Apertura di credito: conseguenze del recesso illegittimo della banca
di Fabio Fiorucci, Avvocato Scarica in PDFIl recesso arbitrario e illegittimo della banca dal rapporto di apertura di credito configura una violazione della regola della buona fede in executivis, da cui scaturiscono due conseguenze: il diritto di recesso e l’esercizio dello stesso ad opera della banca sono in sé idonei a porre fine al rapporto, mentre la violazione del fondamentale canone di buona fede comporta unicamente conseguenze di tipo risarcitorio a carico della banca (Cass. n. 10125/2021).
Secondo un orientamento giurisprudenziale, la privazione delle disponibilità creditizie su cui il cliente abbia fatto affidamento, pur attuata nell’esercizio del diritto previsto dall’art. 1845 c.c., deve avvenire con una tempistica idonea a consentire al cliente stesso il reperimento della provvista per coprire il saldo del conto e le ulteriori disponibilità creditizie necessarie per la sua attività, salvo che il recesso repentino ed immediato sia giustificato da circostanze oggettive.
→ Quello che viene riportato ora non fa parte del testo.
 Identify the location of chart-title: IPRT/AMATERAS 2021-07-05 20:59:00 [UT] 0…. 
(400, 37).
Il recesso della banca dall’apertura di credito a tempo indeterminato, qualora sia “abusivo”, deve ritenersi inefficace, quanto meno per il periodo di tempo ragionevolmente necessario per consentire al correntista di reperire la provvista necessaria, anche tramite il ricorso a crediti alternativi presso il ceto bancario. Sulla base di questi presupposti, è stato accolto il ricorso ex art. 700 c.p.c. e ordinato alla banca di eseguire tutte le obbligazioni derivanti dal contratto di apertura di credito per la durata di ulteriori 60 giorni, decorrenti dalla comunicazione dell’ordinanza cautelare (Trib. Verona 24.12.2012).
La Cassazione ha stabilito che è obbligata al risarcimento del danno la banca che con comportamento arbitrario ed imprevisto, contrario anche alle legittime aspettative del debitore, recede dal contratto di apertura di credito a tempo indeterminato e, in pendenza del termine di preavviso, fissato per la restituzione delle somme, “temerariamente”, ovvero senza la necessaria prudenza, propone ricorso per decreto ingiuntivo ed ottenutolo provvisoriamente, immediatamente iscrive ipoteca sui beni della società e dei fideiussori, i quali nelle more comunque adempiono (Cass. n. 15066/2000).
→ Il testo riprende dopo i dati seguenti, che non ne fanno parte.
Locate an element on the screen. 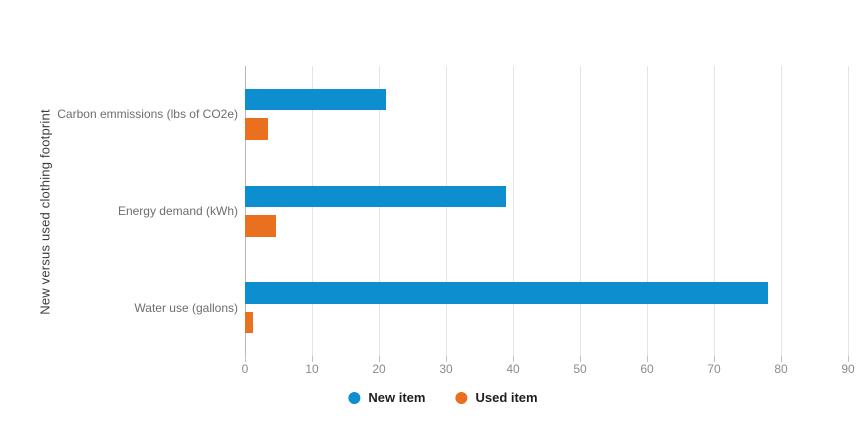 Image resolution: width=860 pixels, height=440 pixels. category-label: Water use (gallons) is located at coordinates (186, 308).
Ad integrazione dei rilievi che precedono, può essere utile ricordare che l’interruzione della erogazione del credito da parte della banca genera molteplici conseguenze dannose per il debitore, quali l’impossibilità di eseguire transazioni in conto corrente fino all’apertura di un nuovo rapporto presso un altro istituto bancario, la difficoltà di saldare i debiti esistenti con soggetti terzi, il blocco di alcuni servizi (spesso essenziali) prima concessi da parte della banca, quale il servizio Rid.
Dette conseguenze sulla capacità operativa del debitore, evidentemente quando il contratto di apertura di credito sia stato stipulato in funzione strumentale all’esercizio dell’attività di impresa, come usualmente accade per tale tipo di contratto, non possono che riverberarsi negativamente sulla medesima attività, ostacolandone il normale svolgimento. Senza considerare l’effetto domino sugli eventuali altri rapporti bancari ed in generale commerciali che il recesso anche solo di una impresa bancaria produce come conseguenza dello scambio di informazioni ormai rapidissimo (Fodra).
Secondo la Cassazione, per concludere, ai fini della dichiarazione di fallimento, lo stato di insolvenza deve essere valutato secondo dati oggettivi, prescindendo da qualsiasi indagine in ordine alle relative cause; pertanto, l’interruzione brutale del credito bancario, se anche può essere causa di risarcimento del danno ove in concreto assuma connotati del tutto imprevisti ed arbitrari, non consente, tuttavia, di ritenere insussistente lo stato di insolvenza se da tale condotta, ancorché illegittima, sia derivato uno stato di impotenza economica dell’imprenditore, mentre a diversa conclusione potrebbe giungersi soltanto nel caso in cui l’imprenditore fosse inadempiente esclusivamente nei confronti degli istituti che avessero illegittimamente esercitato il recesso dal rapporto di apertura di credito (Cass. n. 15769/2004).